Speaking of those “leaf packs,” people often blow them to the back of the property, under trees, where they can become prime habitat for ticks and the small rodents they feed on.

“Kids love to jump into them, and that’s a good place to pick up Lyme disease,” Gaines said.

Two insects found at the Beltrans were American dog ticks, which do cause Rocky Mountain Spotted Fever. Gaines said it’s possible that kind of tick was carried into the house by the family dog and bit Quintin Beltran. But it may be just as likely that a lone star tick got him, Gaines said. That species also causes the fever and is so prevalent, Gaines calls the area “lone star country.”

Because of the difficulty with diagnosis, Gaines suggested that people who are bitten remove the ticks carefully and save them, either in vials of alcohol or plastic bags that can be put in the freezer. Note the date of the bite and be on the lookout for symptoms.

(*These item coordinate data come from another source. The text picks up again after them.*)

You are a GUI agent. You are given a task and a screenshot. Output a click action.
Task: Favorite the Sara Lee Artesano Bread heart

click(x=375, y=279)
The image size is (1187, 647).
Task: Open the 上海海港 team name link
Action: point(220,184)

Before their canvas, Gaines and Girone pulled their socks up over their pants and Broyhill wore a type of chaps, without cowboy fringes, to cover his lower legs. All three sprayed permethrin, an insecticide meant to kill the ticks before they can bite.

Gaines stressed that ticks come from the ground up, not from trees, so it’s crucial to protect the body from the knees down. However, permethrin should not touch the skin or “it’ll make you feel like you had too many cups of coffee,” Gaines noted.

The men carried basic tools, in addition to the corduroy they dragged, including a clicker to note meters covered, vials to hold collected ticks and long-nose tweezers that hung from lanyards.

Gaines also carried a Swiss Army knife with a magnifying glass. Even to the trained eye, it’s hard to tell one tiny tick, no bigger than a pin head, from another.

That was obvious when Girone located a blacklegged tick in its larval stage. Smaller than most freckles, the tick scurried around his thumb and was so small that most people seeing it wouldn’t know what kind of bug it was.

But as Quintin and Diana Beltran discovered, a tiny tick packs a powerful punch. She said how shocked she’s been that “such a big guy was taken down by a little tick.”

The Beltrans continue to struggle financially without his income, and Diana Beltran is worried about losing their home. Del. Bobby Orrock’s office has reached out to help him apply for disability. There’s also a GoFundMe account set up for them online.